Thanks for replying.

Here what I meant by 1.5M words is not 1.5 Distincts words, it is the count of all words we added to the corpus (total word instances). Then in word_frequency and word_ordered_frequency CFs, we have a row for each distinct word with its frequency (two CFs have same data with different indexing). Also we keep frequencies year wise ,category wise (newspaper, magazine, fiction, etc.) and position where word occur in a sentence. So the distinct word count will be probably about 0.2M. We don't keep any details in frequency table where frequency is 0. So word 'abc' may only have rows for year 2014 and 2010 if it only used in those years.

In bigram and trigram ables, we do not store all possible combinations of words, we only store bigrams/trigrams that occur in resources we have considered. In word_usage table we have a entry for each word, that means 1.5M rows with the context details where the word has been used. Same happens in bigrams and trigrams as well.

Here we used separate column families word_usage, word_year_usage, word_Category_usage with same details, since we have to search in 4 scenarios, using 
  1.. year, 

  2.. category, 

  3.. year&category, 

  4.. none

inside WHERE clause and also order them by date. They contain same data but different indexing. Same goes with bigram and trigram CFs.

We update frequencies while entering words to database. So for every word instances we add, we either insert a new row or update a existing row. In some cases where we use frequency as clustering index, since we can't update frequency, we delete entire row and add new row with updated frequency. [1] is the client we used for inserting data.

I am very new to Cassandra and I may have done lot of bad things in modeling and implementing this database. Please let me know if there is anything wrong here.

Thank You!

1. https://github.com/DImuthuUpe/DBFeederMvn/blob/master/src/main/java/com/sinmin/corpus/cassandra/CassandraClient.java

On Mon, Dec 15, 2014 at 1:46 AM, Jack Krupansky <ja...@basetechnology.com> wrote: 
  It looks like you will have quite a few “combinatoric explosions” to cope with. In addition to 1.5M words,  you have bigrams – combinations of two and three words. You need to get a handle on the cardinality of each of your tables. Bigrams and trigrams could give you who knows how many millions more rows than the 1.5M word frequency rows.

  And then you have word, bigram, and trigram frequencies by year as well, meaning take the counts from above and multiply by the number of years in your corpus!

  And then you have word, bigram, and triagram “usage”  - and by year as well. Is that every unique sentence from the corpus? Either way, this is an incredible combinatoric explosion.

  And then there is category and position, which I didn’t look at since you didn’t specify what exactly they are.
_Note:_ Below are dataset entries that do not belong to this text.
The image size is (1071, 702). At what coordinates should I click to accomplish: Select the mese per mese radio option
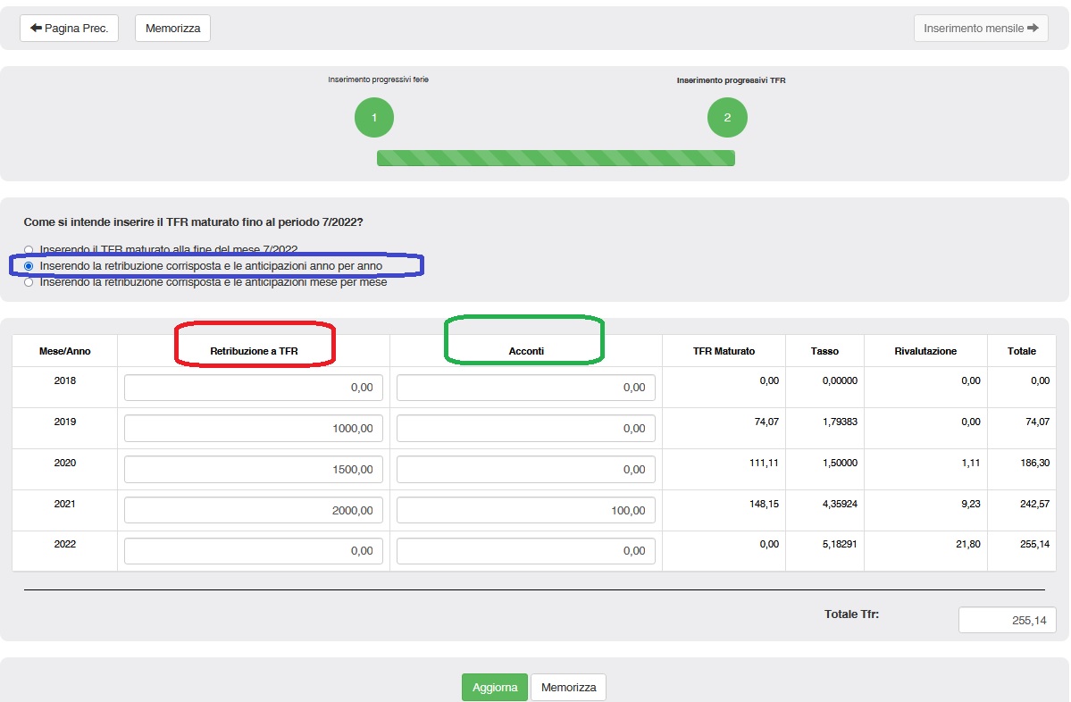point(29,282)
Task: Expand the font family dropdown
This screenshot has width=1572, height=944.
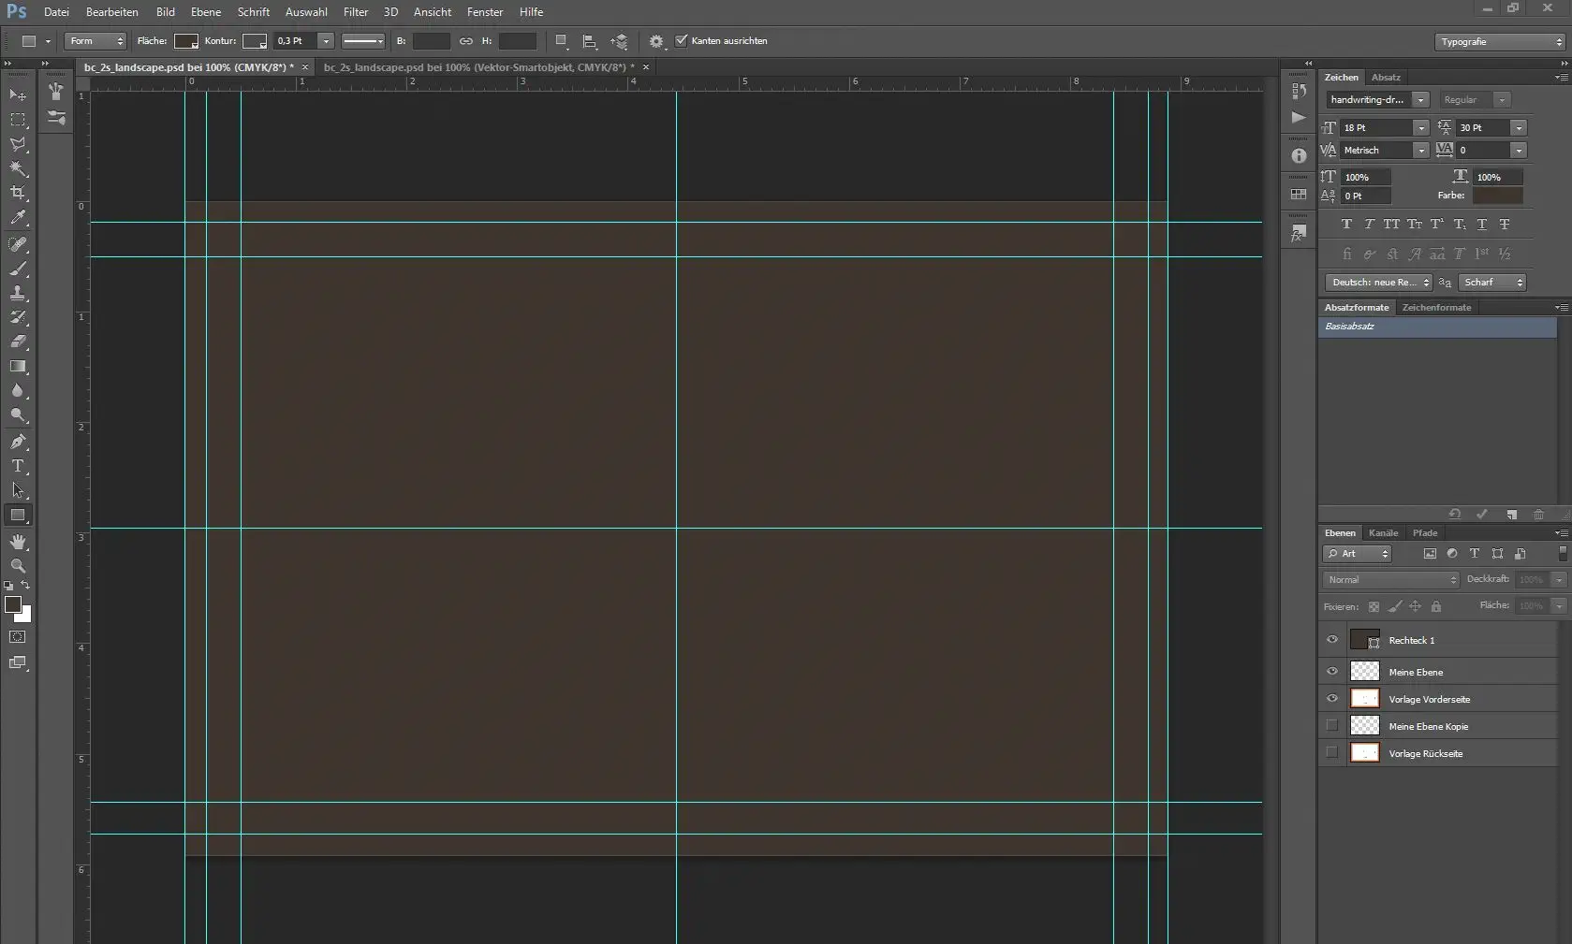Action: click(1420, 100)
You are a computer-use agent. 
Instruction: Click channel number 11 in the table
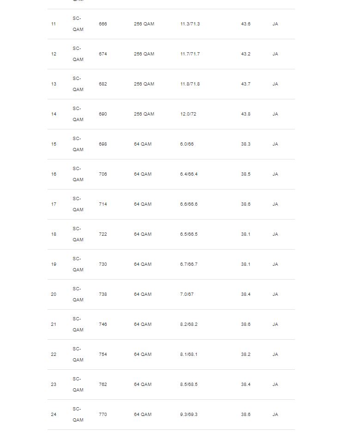[x=54, y=24]
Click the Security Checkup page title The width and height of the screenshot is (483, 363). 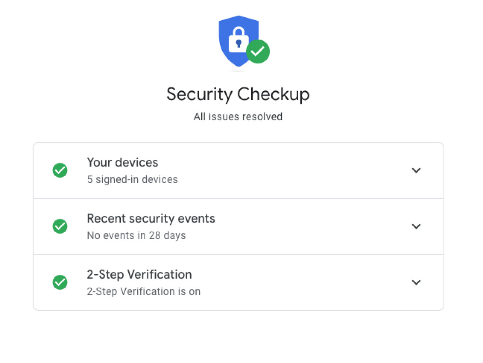point(238,94)
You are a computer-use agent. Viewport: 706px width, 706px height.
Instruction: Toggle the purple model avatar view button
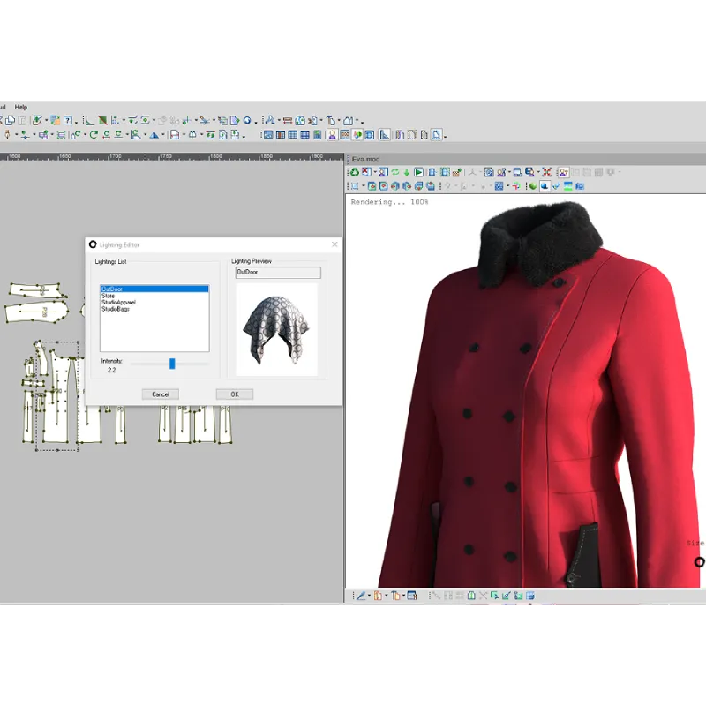[x=333, y=135]
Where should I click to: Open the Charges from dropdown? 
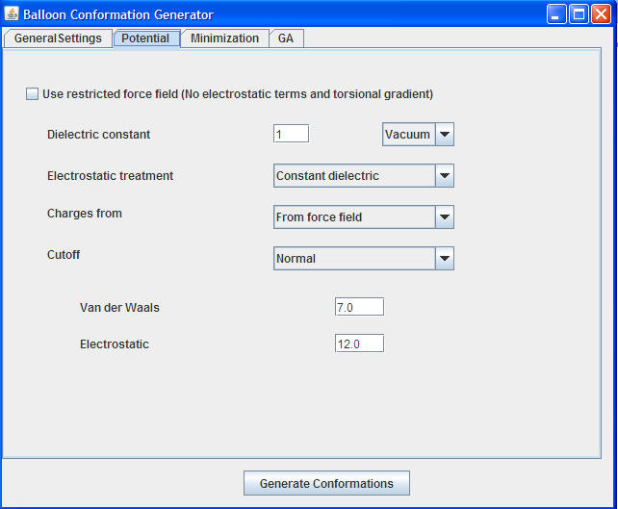coord(354,217)
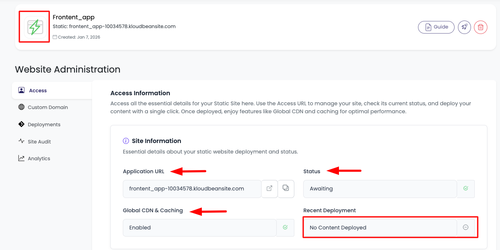Click the Application URL text field

(x=192, y=189)
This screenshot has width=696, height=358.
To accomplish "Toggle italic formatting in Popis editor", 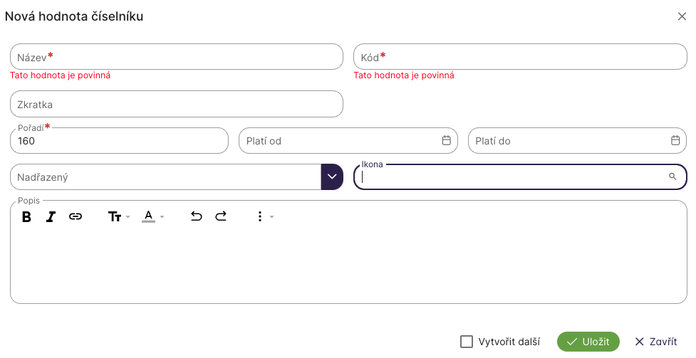I will coord(51,217).
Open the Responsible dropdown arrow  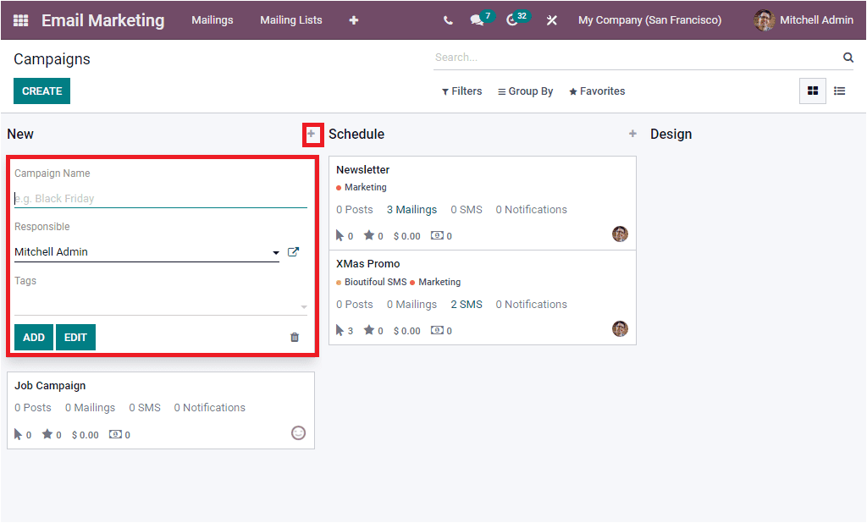click(x=276, y=251)
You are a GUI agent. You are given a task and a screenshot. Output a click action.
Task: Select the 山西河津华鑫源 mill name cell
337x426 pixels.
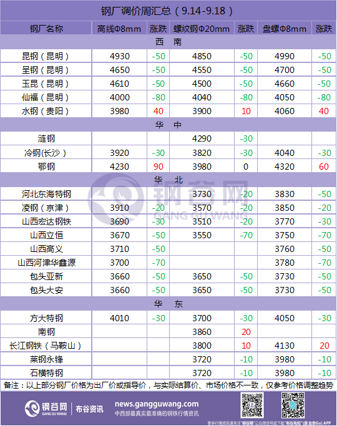(x=46, y=263)
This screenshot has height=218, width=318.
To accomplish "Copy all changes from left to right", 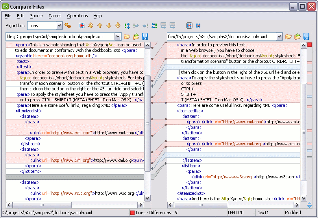I will pos(127,26).
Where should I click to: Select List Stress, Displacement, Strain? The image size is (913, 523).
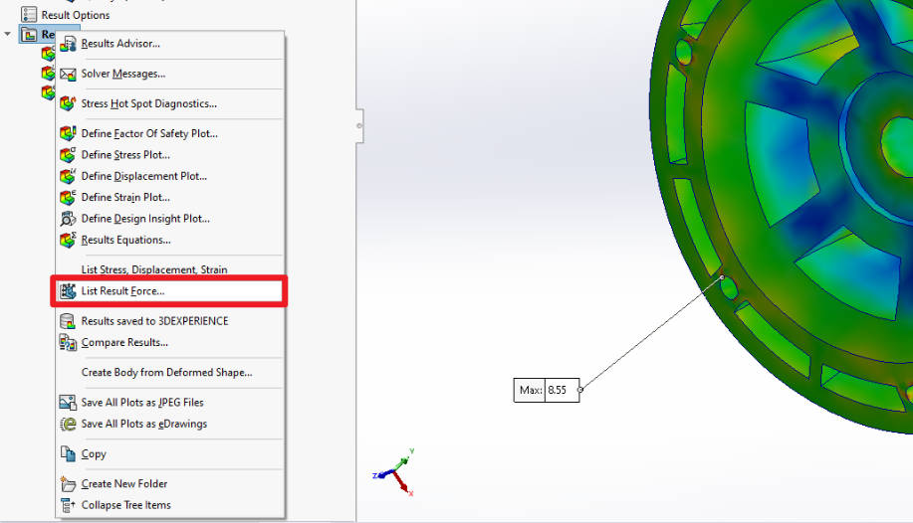[x=153, y=269]
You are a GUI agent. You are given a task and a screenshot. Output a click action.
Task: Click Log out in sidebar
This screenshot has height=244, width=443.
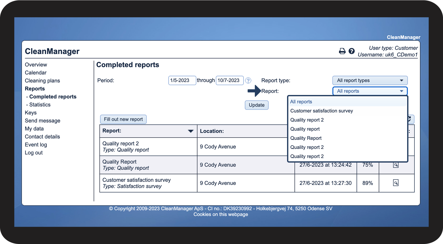34,153
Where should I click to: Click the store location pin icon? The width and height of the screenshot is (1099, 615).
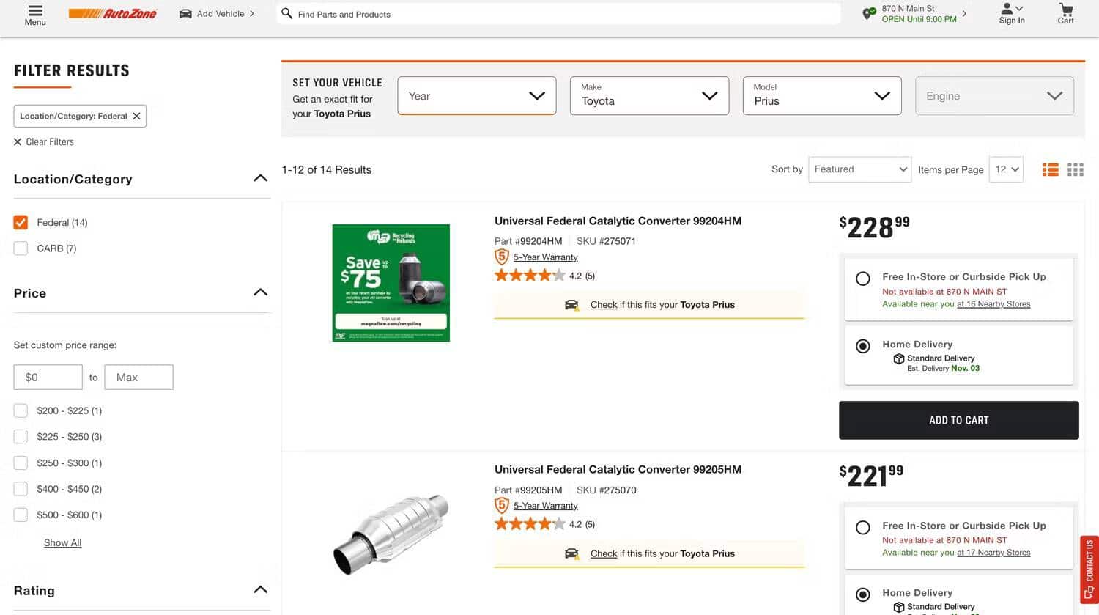[x=869, y=13]
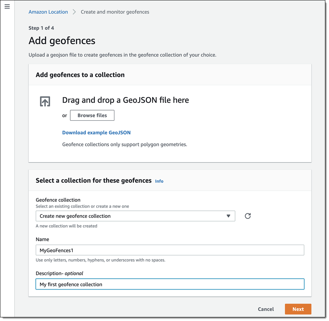
Task: Click the 'Step 1 of 4' indicator
Action: pyautogui.click(x=41, y=28)
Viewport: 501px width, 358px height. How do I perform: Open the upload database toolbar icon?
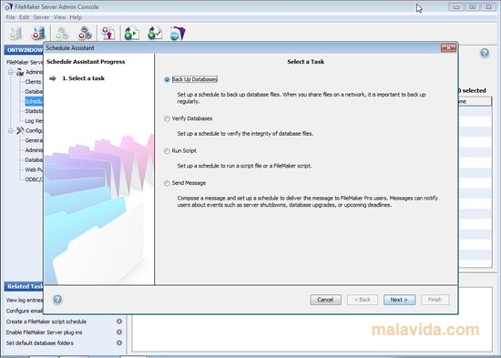pyautogui.click(x=108, y=33)
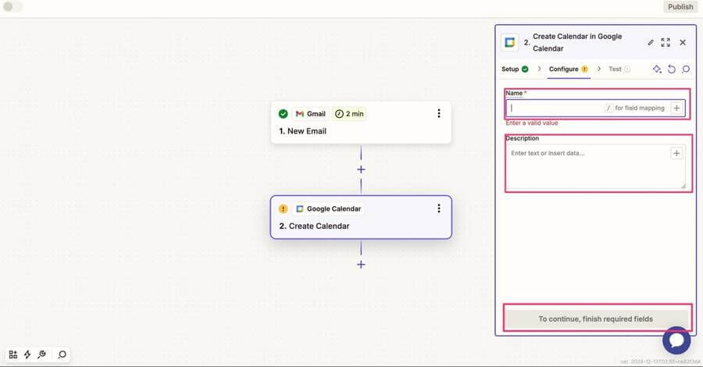703x367 pixels.
Task: Open the apps grid icon in bottom toolbar
Action: [13, 355]
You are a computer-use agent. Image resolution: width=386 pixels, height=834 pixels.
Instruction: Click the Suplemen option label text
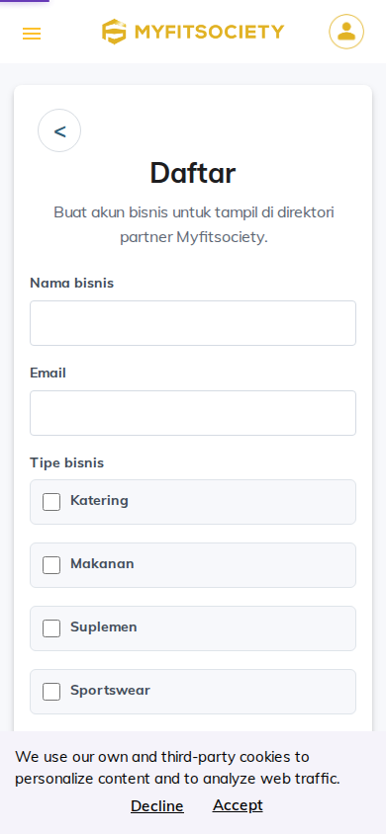click(104, 627)
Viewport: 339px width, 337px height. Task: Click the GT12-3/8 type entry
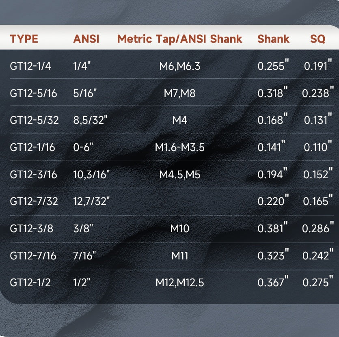31,229
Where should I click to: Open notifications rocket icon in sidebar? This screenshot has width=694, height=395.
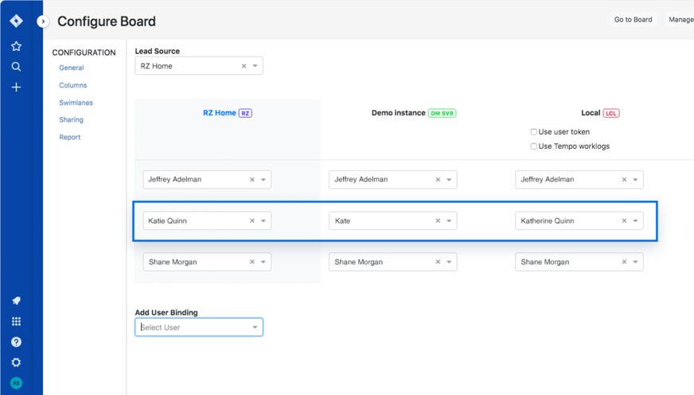point(16,301)
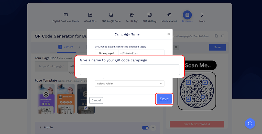Choose the PDF to QR Code icon
This screenshot has height=134, width=262.
pyautogui.click(x=111, y=15)
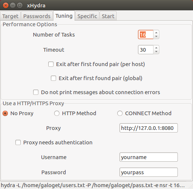
Task: Maximize the xHydra window
Action: click(x=20, y=6)
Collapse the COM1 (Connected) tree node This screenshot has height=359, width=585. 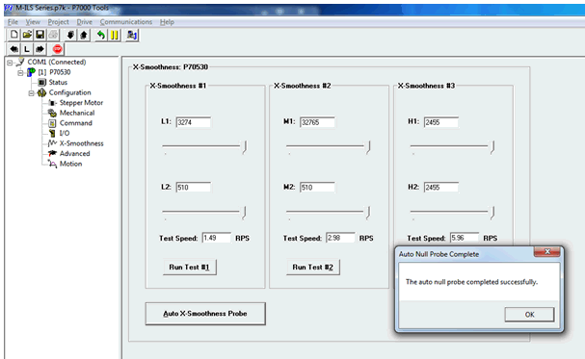point(10,63)
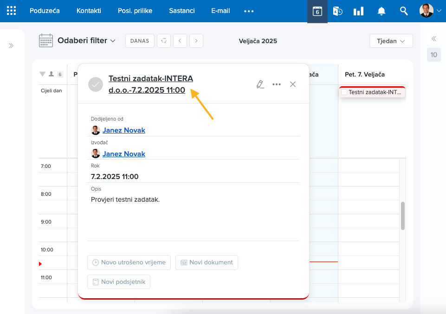
Task: Open more options on the task popup
Action: tap(277, 84)
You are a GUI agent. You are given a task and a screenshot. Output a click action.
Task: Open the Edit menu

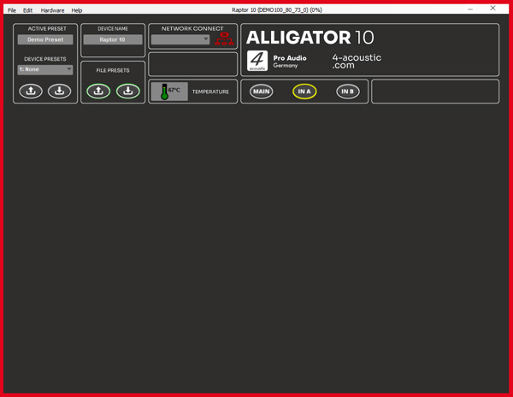click(28, 10)
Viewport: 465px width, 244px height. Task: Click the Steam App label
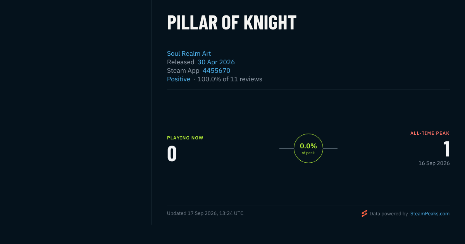(x=183, y=70)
Once again, start with a focus on cardinality of the data.

  In short, just as a thought experiment, say that your 1.5M words expanded into 15M rows, divide that into 15Gbytes and that would give you 1000 bytes per row, which may be a bit more than desired, but not totally unreasonable. And maybe the explosion is more like 30 to 1, which would give like 333 bytes per row, which seems quite reasonable.

  Also, are you doing heavy updates, for each word (and bigram and trigram) as each occurrence is encountered in the corpus or are you counting things in memory and then only writing each row once after the full corpus has been read?

  Also, what is the corpus size – total word instances, both for the full corpus and for the subset containing your 1.5 million words?

  -- Jack Krupansky

  From: Chamila Wijayarathna 
  Sent: Sunday, December 14, 2014 7:01 AM
  To: user@cassandra.apache.org 
  Subject: Cassandra Database using too much space

  Hello all, 

  We are trying to develop a language corpus by using Cassandra as its storage medium.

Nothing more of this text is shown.